Me: Can I say something? Please don't be offended or anything, its about washing dishes, because most of the time its (insert another co-worker's name here who'd been washing dishes with me from time to time) washing. Sorry for complaining again but I feel very stressed
Supervisor: Sorry ah..This morning breakfast who do washing...yesterday...J (someone I'm acquainted to for 12 years whom I introduced to the job and I think she's really chao geng) did washing.... ( she has this thing for dots idk why like every message will have lots of this '.........' weird punctuation shit but that's besides the point )
so if you don't want to do it don't do it
Me: Sorry is there a misunderstanding?
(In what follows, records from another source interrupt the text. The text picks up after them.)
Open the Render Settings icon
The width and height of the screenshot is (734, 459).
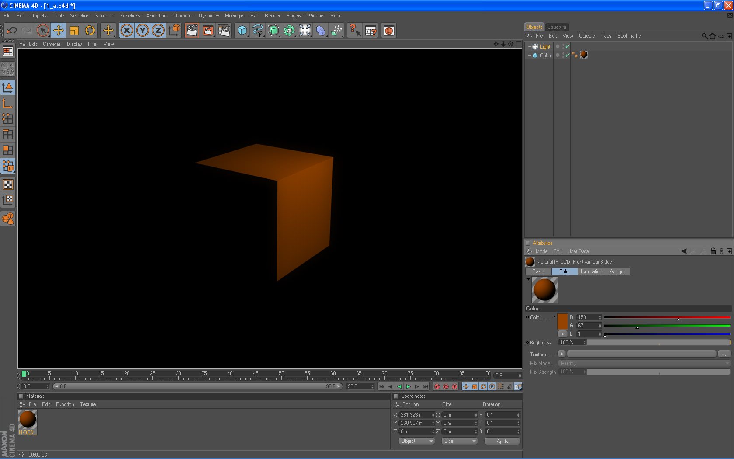[x=224, y=31]
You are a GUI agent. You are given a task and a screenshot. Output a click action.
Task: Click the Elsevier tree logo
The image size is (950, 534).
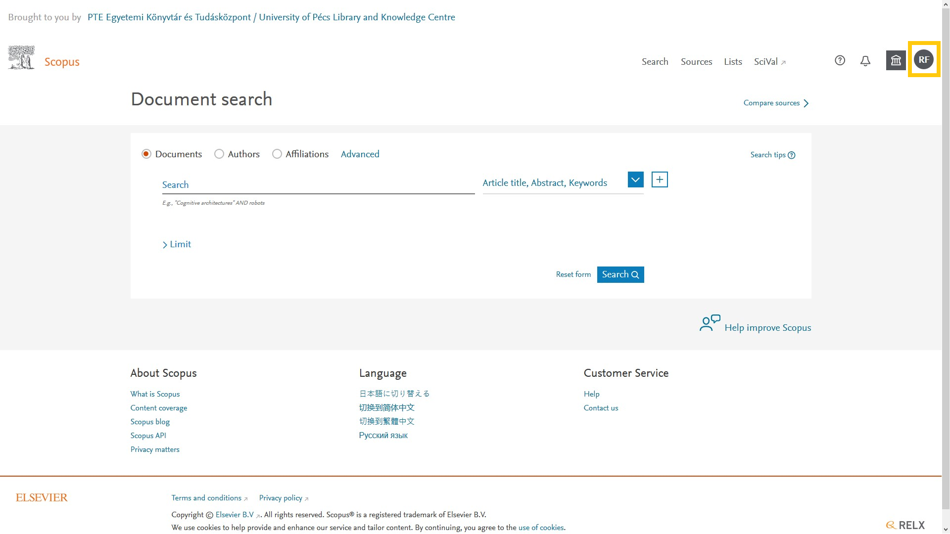click(21, 57)
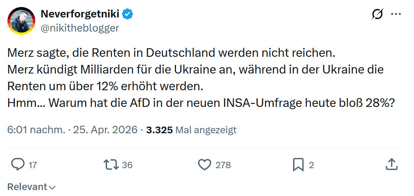The height and width of the screenshot is (196, 414).
Task: Open the Neverforgetniki profile picture
Action: pyautogui.click(x=21, y=21)
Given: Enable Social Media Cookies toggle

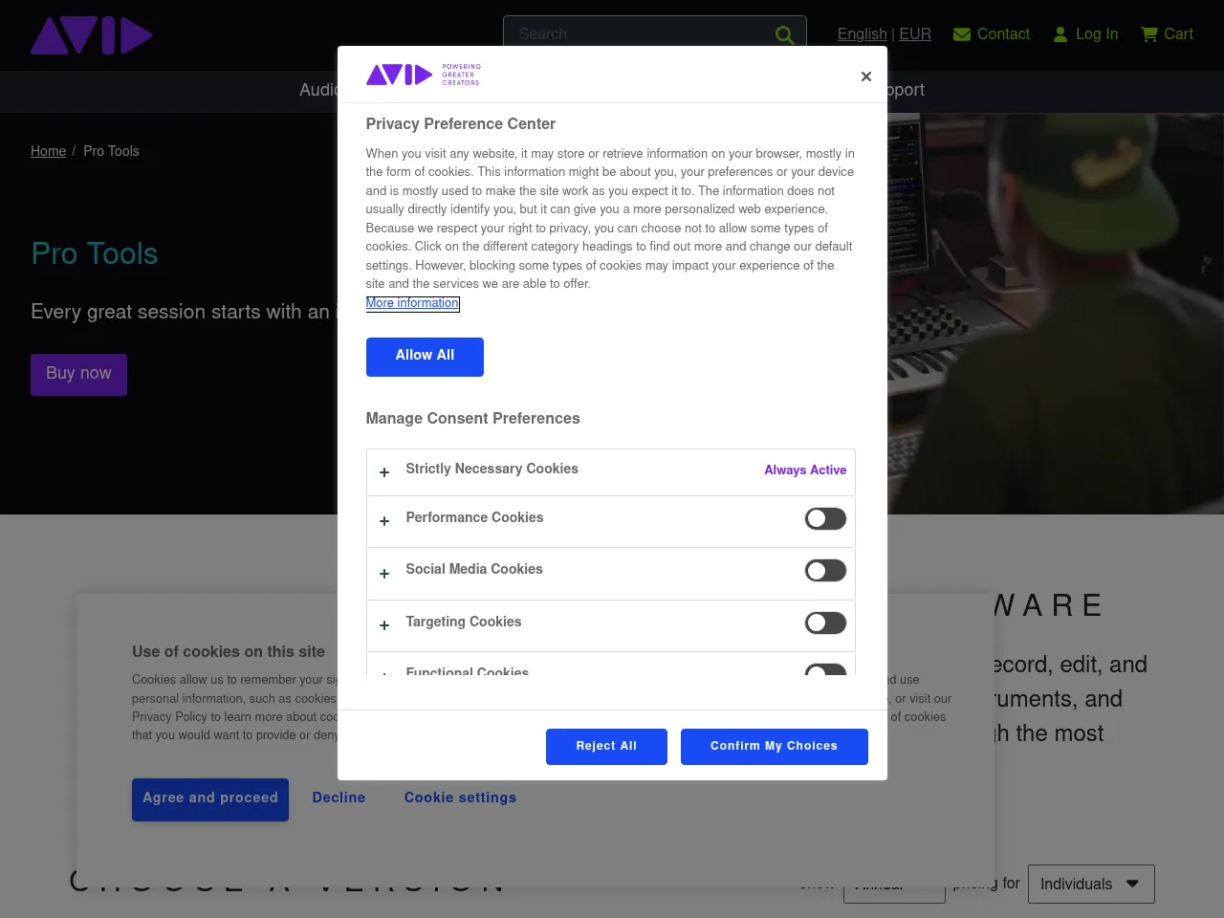Looking at the screenshot, I should coord(825,570).
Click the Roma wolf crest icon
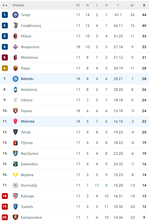The image size is (149, 221). [15, 68]
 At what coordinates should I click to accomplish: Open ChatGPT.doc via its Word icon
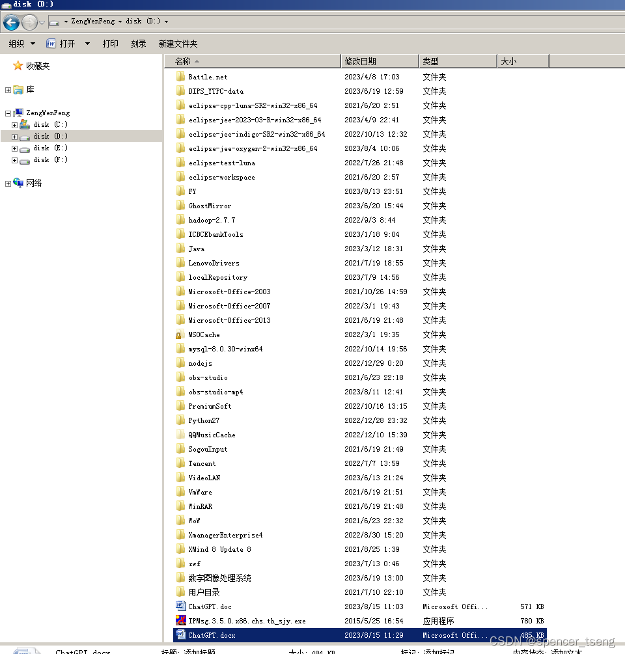point(180,606)
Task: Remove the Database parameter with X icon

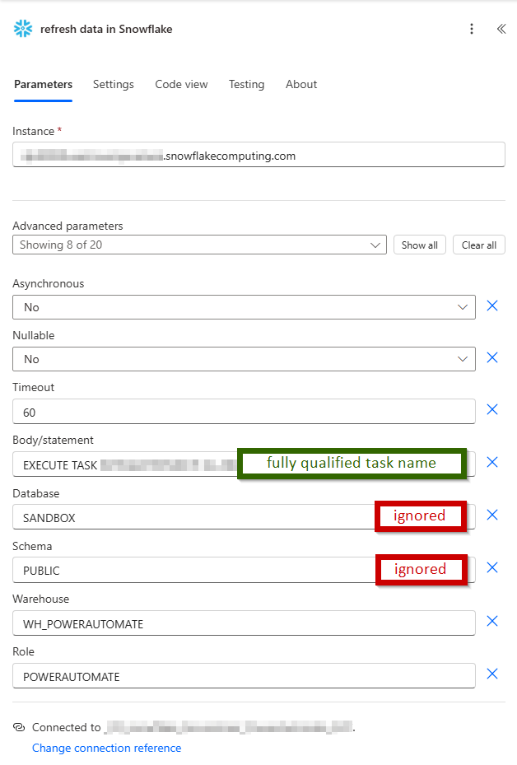Action: (492, 515)
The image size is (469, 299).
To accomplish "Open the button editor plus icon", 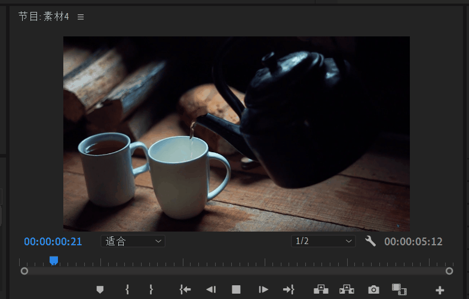I will (440, 290).
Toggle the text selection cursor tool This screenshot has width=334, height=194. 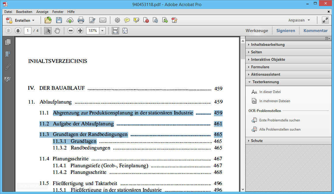click(x=48, y=31)
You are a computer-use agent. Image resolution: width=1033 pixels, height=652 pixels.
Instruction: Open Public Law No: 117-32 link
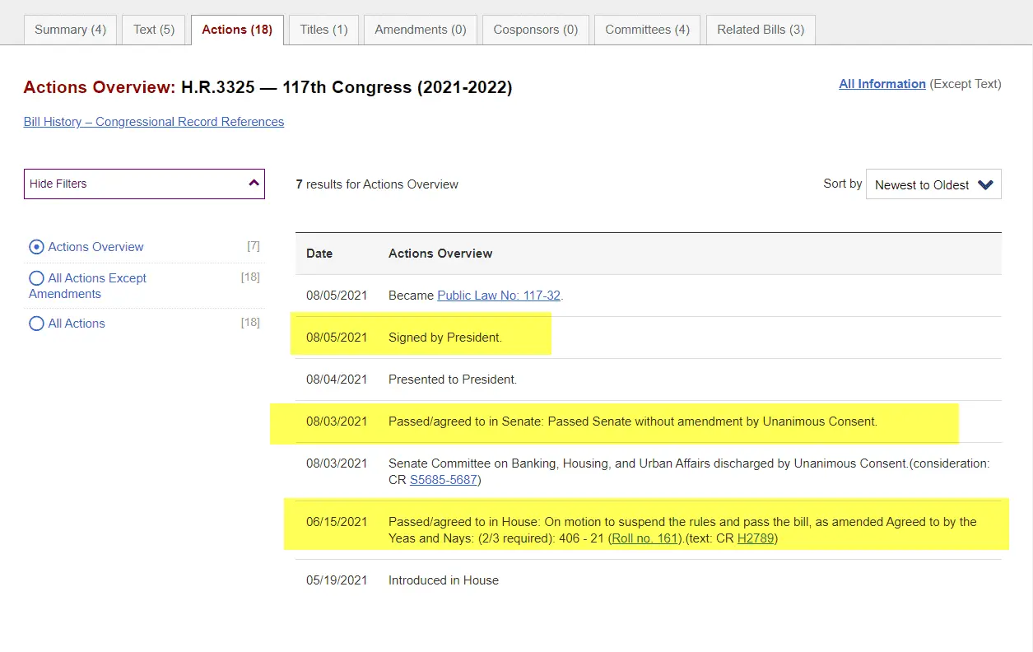coord(498,296)
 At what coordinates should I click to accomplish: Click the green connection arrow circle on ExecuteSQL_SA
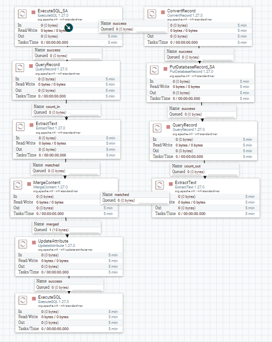[68, 28]
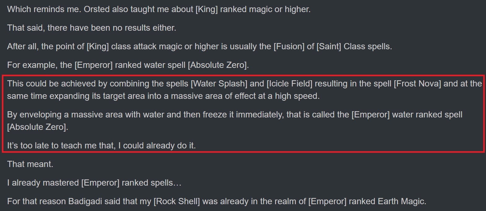
Task: Click the sentence 'That said, there have been no results either.'
Action: (x=91, y=28)
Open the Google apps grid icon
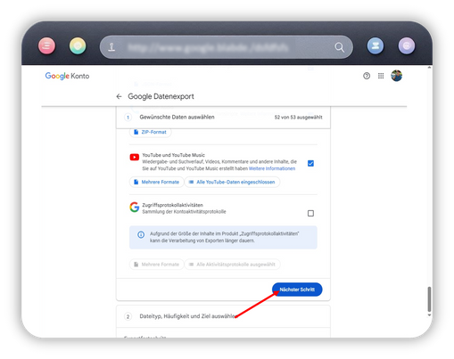 point(381,76)

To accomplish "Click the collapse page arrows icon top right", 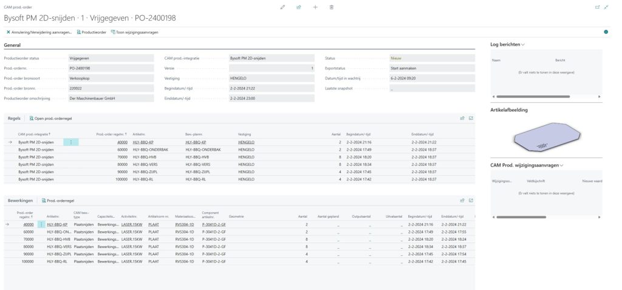I will (606, 7).
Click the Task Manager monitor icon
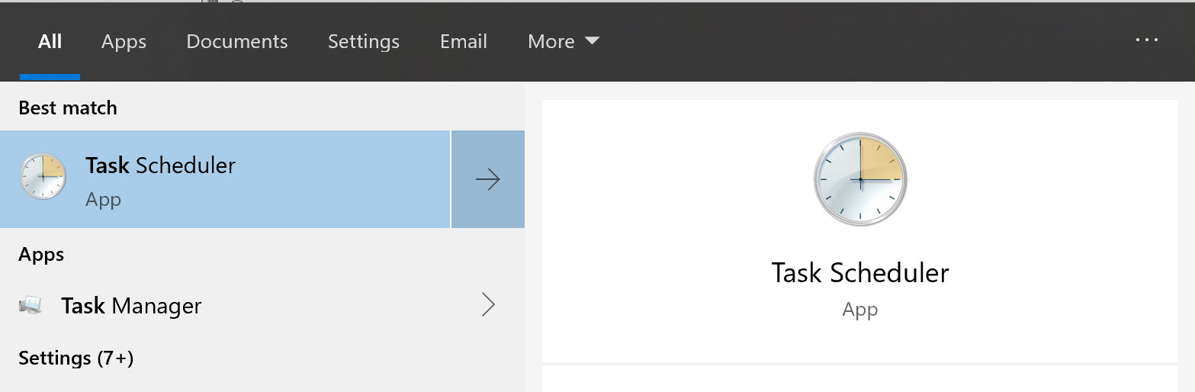1195x392 pixels. pos(30,307)
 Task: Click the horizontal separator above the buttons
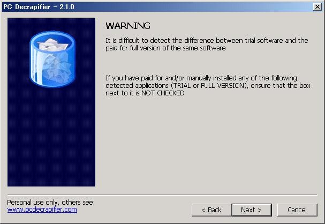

It's not that I'm not willing to do it but just not everytime that's all
Supervisor: Don't do it anymire If staff start to bring in on this.. not really willingly to do it..being calculative is not the centre (or center please re-learn your primary school English again dear boss) btw...it's up to you to think abt it...
Me: Sorry about this
I know I will improve on myself thanks
                                              *Convo ends because she ignored me after that*
LIKE.
WHAT.
 
because before that she was the one who started going on and on about employment rights in our whatsapp group saying how she kept working overtime (730am-630pm) without overtime pay she even took the trouble to go online to share the link on the whatsapp group with us and then went on to talk about how the upper management is being really unethical and unreasonable and whatnot shit and a few times she talks about how the bosses are being really unreasonable and play the blame game whenever there're problems in the student care
so who's the calculative one here?
wow. seriously this is about proper delegation of work NOT about being calculative or whatnot
bitch if you want to talk about not being calculative why are you talking about getting overtime pay for yourself? wow seriously I learnt it from you my dear boss.
and she can still tell me to budget the groceries I buy for the students (like choose the cheaper alternatives - I pointed out to her we were using some ulu brand shitty full cream milk from Uruguay that costs $1.25 from the ABC thrift shop and she said it's ok the kids only drink it once a week for their breakfast cereal. and only small quantities are added into the milo) 
then when I upgraded to milk to Magnolia low fat she says something along the lines of we have to budget, really, we got not enough everything is from my own wallet I need to reimburse back...
wow what happened to being not calculative????? then you don't reimburse back lor since you're so full of that holier-than-thou attitude
while you're at that why don't you sleep in the student care as well there're sleeping bags for you anyway. and a fridge you can freely use and showers in the girls' toilet too then you can work 24/7 and clear up your work in advance for the same amount of pay
and what else huh. don't eat your lunch and wash dishes than wipe the windows and tables and shelves and sweep and mop the floor since the students always mess up everything after you've cleaned it you can do that all over again
well since it's your 'center's forte' to not be 'calculative'
then don't complain about working unpaid long hours
don't complain about paying upfront for the student care center's expenses
don't fucking complain
if you're going to tell me not to be calculative
then I asked her about my salary a few times because it was not banked in so what now I'm being calculative too?? so you want to try working for free la bitch you wanna try
try doing CIP here it's helping the kids of disadvantaged families anyway I'm sure your holier-than-thou attitude works best here
 
 
=.= fuck this shit I'm just going to sleep
maybe the purpose in life is to sleep forever
 
 
 

Tuesday, February 11, 2014

The salary

oh ok like wow. i mean i am seriously fucking appalled and angry and frustrated at the way things have come to. i just want to mope and sulk and cry and whine and moan about shit but hey i don't even have time for that. I have to put on t
his disgusting fake front and por the people i genuinely dislike. or 'hate' since i am so emotionally driven.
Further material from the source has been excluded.